I had recently worked on a performance issue with the Management Data Warehouse job “mdw_purge_data”. This job calls a stored procedure sp_purge_data which was taking a long time to complete. This stored procedure just got a shot in the arm with an update to it released by the SQL Server Developer working on it. The T-SQL for the modified stored procedure is available on the SQL Agent MSDN blog. The actual Stored Procedure will be available in an upcoming update for SQL Server 2008 R2.
Addition: July 20th, 2011: SQL Server 2008 R2 Service Pack 1 has various updates for the purge process which doesn’t require modification of the procedure using the script mentioned in the aforementioned blog post.
A recent discussion on Twitter reminded me that I had this as one of the items to blog about so here it is. Now for some of the interesting technical details.
The poor performance of the stored procedure has been addressed through a refactoring of the Stored Procedure code but the issue doesn’t occur on all Management Database Warehouse databases.
The issue occurs when you have large amounts of data stored in the [snapshots].[query_stats] for each unique snapshot ID. If you have orphaned rows in the ‘ [snapshots].[notable_query_plan] ‘ and ‘ [snapshots].[notable_query_text] ‘ tables of the Management Data Warehouse. This was corrected in the builds mentioned in the KB Article below:
970014 FIX: The Management Data Warehouse database grows very large after you enable the Data Collector feature in SQL Server 2008
The above KB Article also has a workaround mentioned which allows you to clean-up the orphaned rows using a T-SQL script.
The “Query Statistics” data collection set collects query statistics, T-SQL text, and query plans of most of the statements that affect performance. Enables analysis of poor performing queries in relation to overall SQL Server Database Engine activity. It makes use of DMVs sys.dm_exec_query_stats to populate the entries in the snapshots.query_stats table. If this DMV returns a large number of rows for each time the collection set runs, the number of rows in the actual Management Data Warehouse table “snapshots.query_text” can grow very quickly. This will then cause performance issues when the actual purge job executes on the MDW database.

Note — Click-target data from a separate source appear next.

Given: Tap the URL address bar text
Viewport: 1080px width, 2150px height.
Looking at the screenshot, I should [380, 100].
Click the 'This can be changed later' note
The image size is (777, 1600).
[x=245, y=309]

In summary, if you are using Management Data Warehouse to monitor a highly active server where there are a lot of ad-hoc queries or prepared SQL queries being executed, then I would recommend you to modify you the sp_purge_data stored procedure using the MSDN blog link, I mentioned earlier in my post. I have seen significant performance improvement due to this on the specific environment that I was working on.